I read this one aloud, too. We take a glance around. I guess the answer would be yes and no.
“You have to tell him something,” Bev says. “He might be worried about us.”
“What should I say?”
“Tell him we’ve taken a little detour,” Brandon says. “The scenic route.”
“I think I’ll tell him we’ll be right back,” I say.
“Will we?” says Bev. She’s worried all of a sudden. Which isn’t something you see from Bev very often. She’s always so sure of herself. Her being worried gets me worried.
“Let’s hope so,” I say, and type it in. I notice that I’m down to nine percent power.
But we have other things to think about at the moment. Immediate, like, issues.
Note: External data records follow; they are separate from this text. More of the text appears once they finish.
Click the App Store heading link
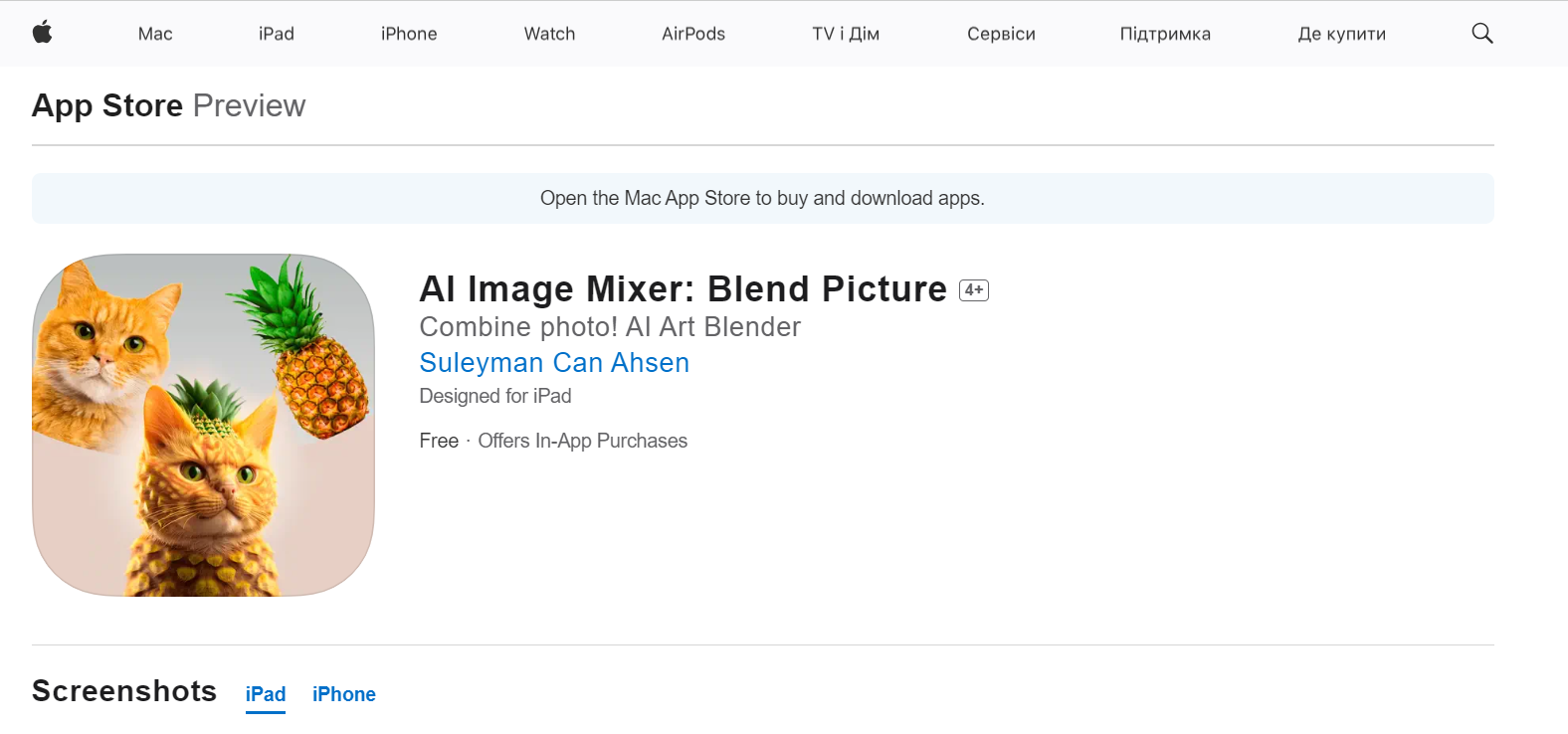This screenshot has width=1568, height=734. (107, 105)
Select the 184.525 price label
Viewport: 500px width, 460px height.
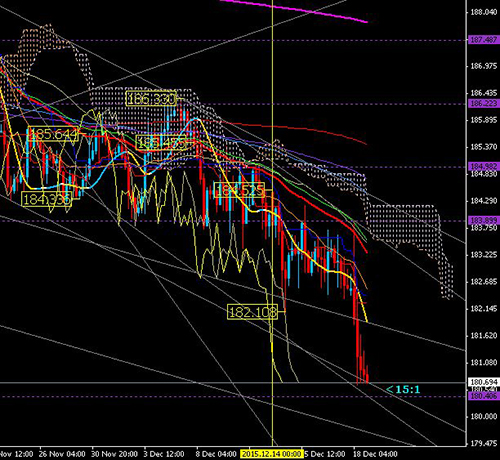tap(239, 190)
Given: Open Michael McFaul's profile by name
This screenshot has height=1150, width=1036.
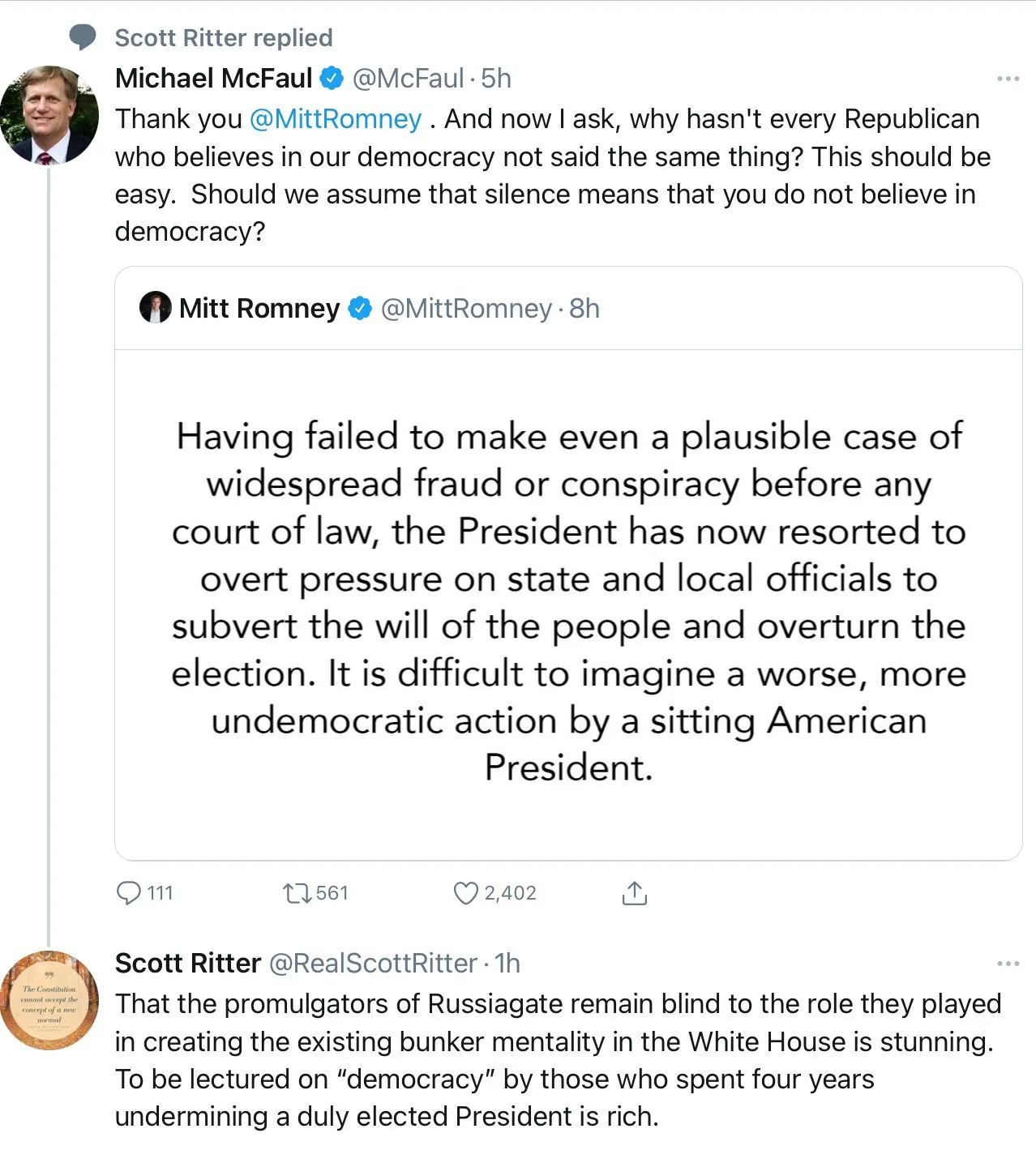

They’ve run, the Germans have, but they haven’t left. They’ve taken positions. To the left of us, and to the right of us. Muskets at the ready. They’re maybe seventy or eighty yards away. They’ve fallen back to a secure line.
It’s easy to throw around military terms when you’ve learned a few. I used to tell people I was playing Xbox when I was really watching the History Channel.
“Boys,” Bev says. “Behind us is nothing but woods.”
“And in front of us,” Brandon says, “is nothing but muskets.”
“That one guy,” I say. “The guy who speaks English. He’s looking at us. Through a telescope … Spyglass? Whatever they call those things.”
“He’s curious,” Bev says. “He wants to know what our phones are all about.”
“Maybe,” I say, “he wants one for himself.”
“For what?” says Brandon. “So he can take pictures?”
“Everybody,” I say, “wants to get their hands on an iPhone. It’s just natural.”
“Boys,” Bev says again. “What’s the plan here? Backward? Forward? Left, right? ’Cause I don’t know about you guys, but I’m getting cold. My feet are, like, frozen solid.”
“Maybe,” says Brandon, “we should go back to the stab
le. It was a lot warmer in there.”
That’s Brandon for you. He’s always for the easiest way, but not necessarily the best way.
“The stable’s a dumb idea, Brandon,” says Bev. “They’ll corner us in that place. Then what?”
“Then I don’t know,” Brandon says. “Mel, what do you think?”
“I think these guys,” I say, nodding to the Germans still arrayed in front of us, “must be the guys who killed Washington.” It occurs to me—and probably to Bev and to Brandon—that if these are the guys who killed George Washington, they probably have it in them to kill us as well.
“Maybe they did,” Bev says. “So do we stay here? Do we run for it? Plus, I have something else on my mind. If you have to know.”
“Which is what?” I say.
“Um. I’m wondering if there’s a bathroom anywhere nearby,” Bev says.
Brandon gives her the bad news. “There aren’t any, Bev,” he says. “Bathrooms with flush toilets haven’t been invented yet. They use outhouses.”
“Or pots and pans,” I say. “Next to the bed.”
“Terrific,” Bev says. “Just terrific. Can someone tell me what we’re doing here? And how do we get back?”
No one can. But then our English-speaking, spyglass-holding German friend starts waving a flag. A white one.